Гейдриху фон Шмерцу так лень было убивать этого дракона! (Хоть он действительно был «фон», действительно Шмерц, и даже крестили его именно Гейдрихом. Хотя священник был против. Но разве со Шмерцами поспоришь?) Тю! Выдумали тоже! Еще дракона зачем-то убивать! - Гейдрих вообще не любил формальностей, они его тяготили - не хватает людям настоящих забот, вот они и выдумывают себе игрушечные. Прекрасная Ульрика (была ли она прекрасна на самом деле, Гейдрих как-то не разбирался: «Прекрасная» - это было что-то вроде приставки «фон» перед его собственным «Шмерцем») - Ульрика досталась бы ему и так, и без дракона, и без двух драконов. И даже если бы он, вместо того, чтобы дракона убить, породил бы еще одного, она бы все равно вышла за него замуж: они были помолвлены еще детьми, все давным-давно было обговорено, согласовано, и решено прямо и бесповоротно. Если бы не формальности, они обвенчались бы еще год назад, и Гейдрих, облегченно вздохнув, заквасил бы ей по-быстрому (Гейдрих любил говорить: «эх, заквасить бы ей по-быстрому!» - правда, он при этом почти никогда не имел в виду Ульрику) - так вот, заквасил бы ей дитё, и уехал бы на какую-нибудь войну поинтересней - где все свои, все любят выпить и повеселиться… ну и т.д. (Гейдрих любил говорить: «Ну и т.д.»).
Пип-Дудочка не хотел убивать дракона. Он вообще никого не хотел убивать. Несмотря на то, что его считали дурачком - и не без оснований, - в его крохотном мозгу помещалась все-таки мысль, что если хочешь кого-нибудь убить, будь готов к тому, что все обернется совсем наоборот. А наоборот Дудочке не хотелось. Этой мысли в мозгу места уже не было, и она плавно растекалась по всему телу, болезненными толчками отдаваясь в желудке и создавая неприятную тяжесть в кишках. Пип-Дудочка видел, как разделывают овец, которых он пас, и знал, что у него тоже есть кишки. Он видел, как кишки выглядят снаружи тела - выглядели они нехорошо. Пип не хотел, чтобы его кишки оказались в таком положении.

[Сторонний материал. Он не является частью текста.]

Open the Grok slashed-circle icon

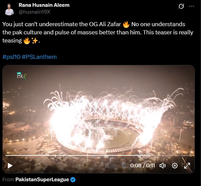pyautogui.click(x=181, y=6)
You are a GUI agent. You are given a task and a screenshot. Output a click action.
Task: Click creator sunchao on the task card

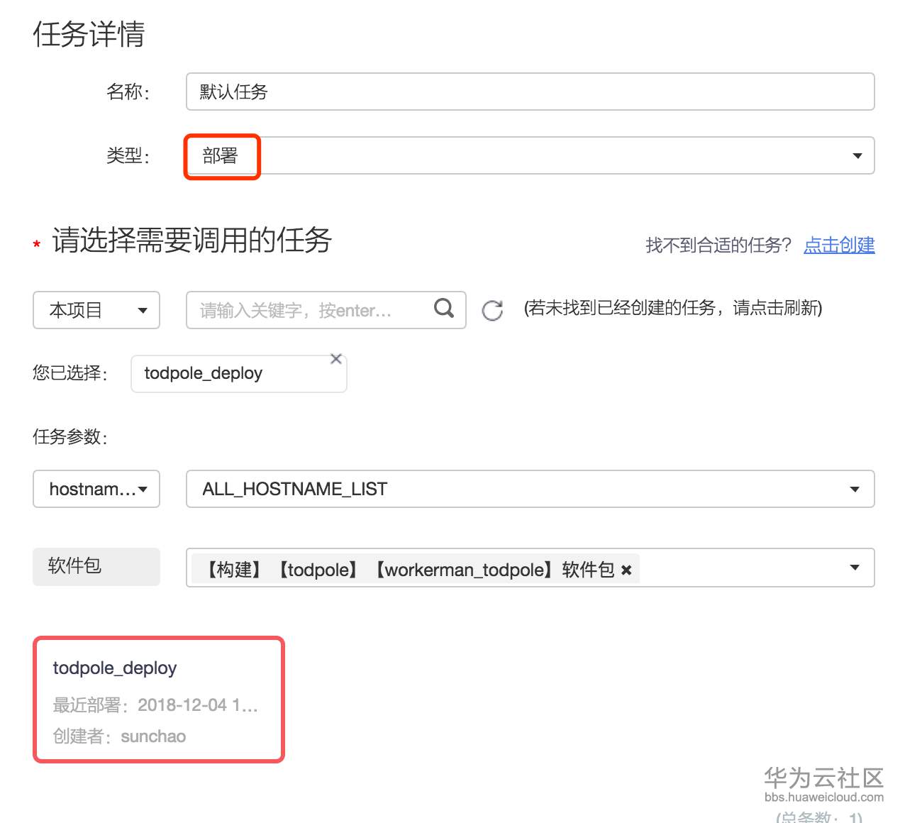pyautogui.click(x=152, y=736)
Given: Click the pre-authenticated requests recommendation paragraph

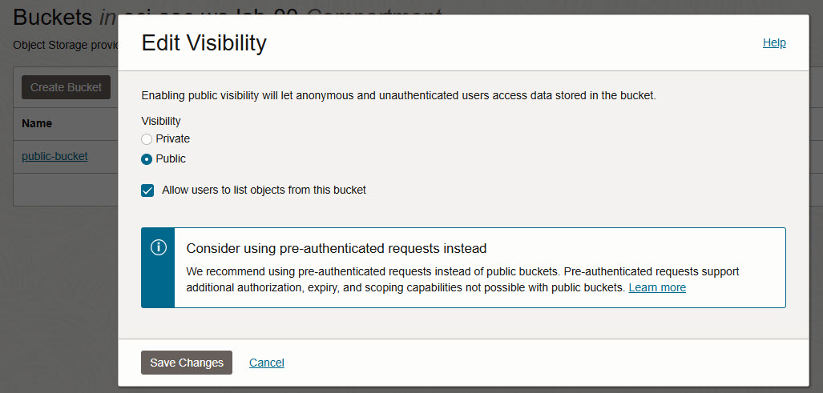Looking at the screenshot, I should pyautogui.click(x=463, y=280).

Нет, Пип однозначно не хотел убивать дракона.
Выйти решили на рассвете. Курт в пух и прах разругался с бургомистром: у них оказались противоположные точки зрения по вопросу, надо ли устраивать Торжественный Завтрак Перед Убийством Дракона, или можно ограничиться Торжественным Ужином После этого Подвига. Разъярившийся вконец Курт заявил, что он, понимаете ли, идет навстречу своему Концу, а некий скаредный кабан («не буду тыкать в него пальцем», - кричал Курт, нанося энергичные уколы пальцем в жирную грудь пыхтевшего бургомистра) лишает его возможности вкусить в последний раз дары Господа Бога нашего. На что бургомистр резонно заявил, что будет Подвиг - будет и Ужин, а если Курт собирается сложить свою голову во славу веры и города Кремме, то и Подвига, собственно, не получиться, потому как убийство драконом Курта вовсе не такое уж знаменательное и из ряда вон выходящее событие - а раз не будет Подвига, то и воду зря мутить не след.

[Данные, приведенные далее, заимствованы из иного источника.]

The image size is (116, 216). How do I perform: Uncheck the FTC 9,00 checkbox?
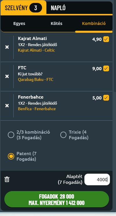pos(106,68)
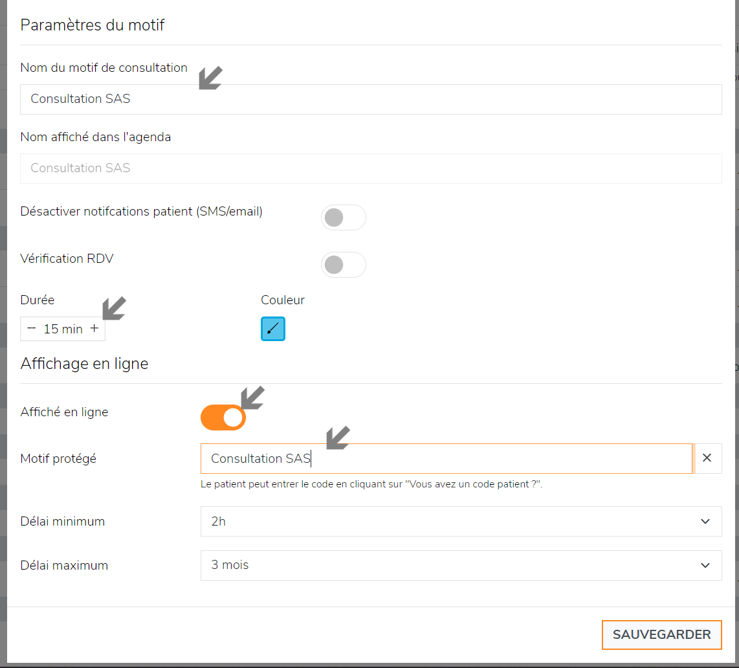This screenshot has height=668, width=739.
Task: Click the Nom affiché dans l'agenda field
Action: coord(370,168)
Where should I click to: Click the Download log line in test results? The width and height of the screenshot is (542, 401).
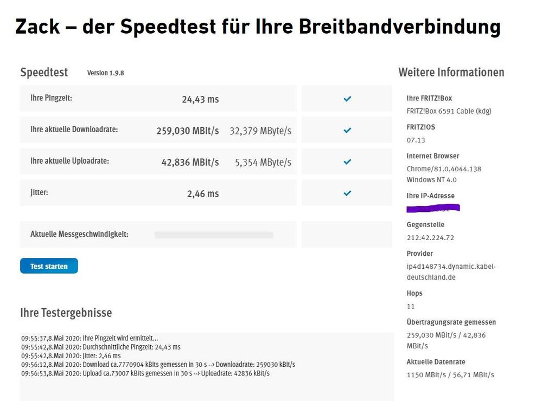click(158, 365)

Гейдрих к утру был измучен и вымотан до предела: родители Ульрики потребовали прощальной ночной баллады под окнами ее башни: башня была высокой, орать приходилось во всю глотку, менестрель, стервец, которому платили построчно, решил обеспечить себя на всю оставшуюся жизнь, и баллада тянулась бесконечно. Гейдрих решил, что когда поедет на войну, убьет сначала какого-нибудь менестреля, а лучше двух, а уж потом направиться в Пиршественный зал местного гостеприимного барона.

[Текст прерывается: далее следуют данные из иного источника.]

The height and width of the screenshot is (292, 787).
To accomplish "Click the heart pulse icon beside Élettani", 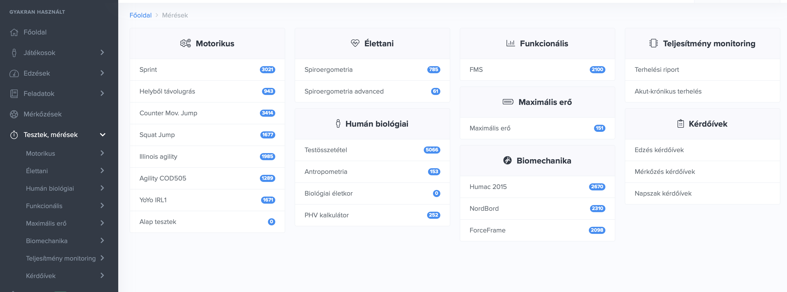I will tap(355, 43).
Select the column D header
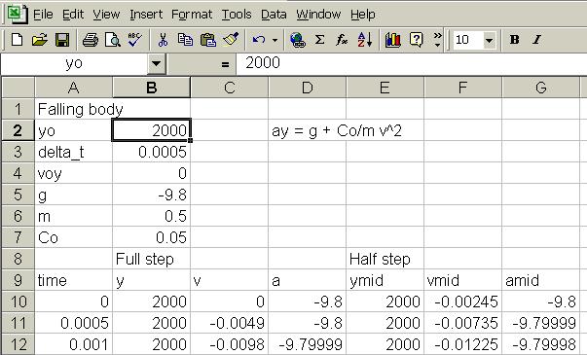Viewport: 587px width, 355px height. click(x=308, y=88)
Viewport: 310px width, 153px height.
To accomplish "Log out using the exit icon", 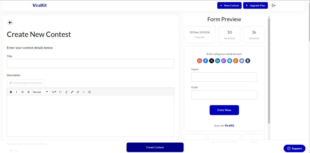I will coord(274,5).
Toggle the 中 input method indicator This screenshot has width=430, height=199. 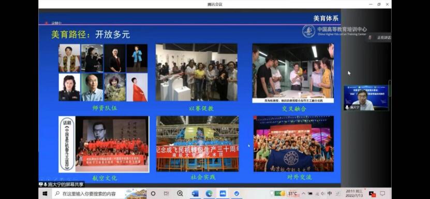coord(329,193)
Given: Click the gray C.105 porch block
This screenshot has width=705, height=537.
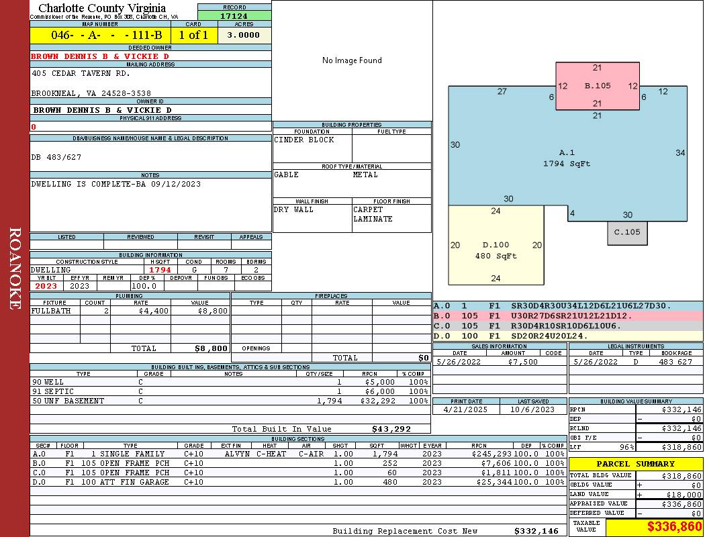Looking at the screenshot, I should pyautogui.click(x=627, y=232).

Пип-Дудочка плакал, трясся всем телом и обнимал теплых, пушистых, беззащитно блеющих овечек. Роняя соленые слезы, он раздвигал дрожащими руками овец, отыскивая животное помоложе. За час до рассвета его, пахнущего мочой и заляпанного овечьим навозом, с блаженной улыбкой на лице и грязной слюной, стекающей из уголка рта, пинками разбудил Старший Егерь Шмерцев. Егерь был зол - он не любил рано вставать. А так как Пип-Дудочка идеально подходил на роль козла отпущенья, егерь с размаху ударил его кулаком в ухо, а потом, не удержавшись, треснул еще разок, разбив Пипу нос, и отправился досматривать утренний сон, брезгливо вытирая кулак о штанину.
Дорога шла на юг, - переваливаясь через холмы и петляя между островками леса, она не торопясь ползла к старым лесистым горам. Курт и Гейдрих ехали впереди, следом тащился на осле Пип-Дудочка, повесивший на шею гейдрихов щит и вцепившийся обеими руками в длиннющее рыцарское копье, лежащее поперек осла и цепляющееся за каждый придорожный куст.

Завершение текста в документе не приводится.